Imagine you were asked to make a map of the whole world that counted all the people in it. Everyone you know, and everyone you don’t know. Where would you begin?
This is the task laid out for researchers who create today’s global population datasets.
Historically, most population maps have been based on specific censuses or statistical surveys, wherein a government attempts to count and locate all the citizens in its territory. Way back when, this was accomplished entirely through a process of humans counting other humans: the Census Act of 1879 required local census enumerators to “visit personally each dwelling house in his sub-division, and each family therein, and each individual living out of a family in any place of abode.”
Today, our census enumeration largely takes place through mail-in or digital surveys, but even our most recent 2020 Census still employed Census Bureau “door knockers” to aid in getting a complete a count as possible.
In the United States, these counts of people are aggregated to what we term “census geographies.” These are specially crafted sets of geographic boundaries used to aggregate population at scale. The Census Bureau uses census geographies to count, map, and visualize large numbers of people while still protecting individual privacy.
These local census geographies evolved over the course of the late 19th and early 20th centuries – from 1890’s experimental ‘sanitation districts’ to the early 20th century’s experimental ‘districts’ within major cities – and have emerged as today’s block, block group, tract, county, and state level geographies.
A national census is a great starting point to map the residents of one nation, but each national census has its own methodology, timing, and aggregation their counts to different (and changing) geographies. Some nations don’t have a regularly occurring census at all. How then do scientists begin to count everyone, everywhere, all at once?
The short answer is: they don’t. Scientists and geographers use complex spatial models to estimate the total number of people across the globe, and they do this in different ways. Some datasets seek to transform national surveys or censuses “top down” into population grids through areal weighting, while others build an estimation “bottom up” through complex algorithmic processing of input layers, which can include things like topography, slope, highways, known settlement areas, and satellite imagery. How to estimate population is a challenging ongoing topic of scholarly research and debate: methodologies for these datasets are typically peer-reviewed and can be found in in scientific journals.
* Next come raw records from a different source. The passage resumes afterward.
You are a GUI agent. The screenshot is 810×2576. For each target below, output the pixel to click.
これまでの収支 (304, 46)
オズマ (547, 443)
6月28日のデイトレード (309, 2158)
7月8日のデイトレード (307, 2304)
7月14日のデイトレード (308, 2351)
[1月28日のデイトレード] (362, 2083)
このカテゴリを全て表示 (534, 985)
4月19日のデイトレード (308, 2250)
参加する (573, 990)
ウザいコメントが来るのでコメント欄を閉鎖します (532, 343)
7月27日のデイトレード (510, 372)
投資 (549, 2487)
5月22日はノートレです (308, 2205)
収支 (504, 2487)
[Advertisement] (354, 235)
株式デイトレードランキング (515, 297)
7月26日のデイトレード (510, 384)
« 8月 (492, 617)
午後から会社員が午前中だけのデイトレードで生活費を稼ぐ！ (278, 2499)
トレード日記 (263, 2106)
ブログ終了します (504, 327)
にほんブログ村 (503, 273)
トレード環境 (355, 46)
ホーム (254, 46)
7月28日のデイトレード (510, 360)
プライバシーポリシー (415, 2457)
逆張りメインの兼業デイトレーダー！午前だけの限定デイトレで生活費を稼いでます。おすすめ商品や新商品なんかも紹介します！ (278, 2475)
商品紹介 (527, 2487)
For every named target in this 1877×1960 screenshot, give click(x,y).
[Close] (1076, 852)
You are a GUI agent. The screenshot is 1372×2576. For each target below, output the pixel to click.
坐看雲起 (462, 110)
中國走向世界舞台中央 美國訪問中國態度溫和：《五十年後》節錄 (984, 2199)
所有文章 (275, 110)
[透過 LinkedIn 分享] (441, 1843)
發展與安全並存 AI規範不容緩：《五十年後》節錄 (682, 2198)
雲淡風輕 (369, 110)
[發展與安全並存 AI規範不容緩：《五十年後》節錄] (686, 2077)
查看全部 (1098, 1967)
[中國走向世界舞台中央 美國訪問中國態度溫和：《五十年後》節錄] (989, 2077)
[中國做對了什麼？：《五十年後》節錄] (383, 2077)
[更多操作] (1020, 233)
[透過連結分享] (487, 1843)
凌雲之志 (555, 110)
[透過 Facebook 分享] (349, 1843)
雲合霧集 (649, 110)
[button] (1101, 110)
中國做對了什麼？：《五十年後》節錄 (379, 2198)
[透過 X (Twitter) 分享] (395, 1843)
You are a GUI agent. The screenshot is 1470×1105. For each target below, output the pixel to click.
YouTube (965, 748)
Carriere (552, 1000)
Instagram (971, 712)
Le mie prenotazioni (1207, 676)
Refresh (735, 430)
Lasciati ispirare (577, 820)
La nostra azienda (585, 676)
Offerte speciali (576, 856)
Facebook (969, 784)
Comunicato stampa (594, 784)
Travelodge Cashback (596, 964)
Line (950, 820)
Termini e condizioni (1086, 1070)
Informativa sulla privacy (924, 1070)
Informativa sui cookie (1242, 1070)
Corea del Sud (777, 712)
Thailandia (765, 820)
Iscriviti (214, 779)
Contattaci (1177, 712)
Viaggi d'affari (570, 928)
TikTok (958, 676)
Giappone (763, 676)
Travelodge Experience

The resulting global population rasters can be directly visualized in GIS software for cartographic effect (as seen above) or can be used as inputs to help answer questions through spatial analysis. These datasets help us answer basic foundational questions about the world: for example, how many people will be affected by a 6 inch sea level rise? Our answer to this question requires good geographic models of not just climate and oceans, but of the changing distribution of people throughout the world. These datasets are often the best resource we have when trying to understand how world events will impact populations. Amid the ongoing war in Ukraine, LandScan (developed by the Oak Ridge National Laboratory) released Russia and Ukraine High Definition population datasets, which provide populations estimates dated to 2021 at a 100 meter resolution. Both LandScan datasets, alongside WorldPop (globally for 2000-2020) are currently available for download online as part of the Geography & Map Division’s digital geospatial collections.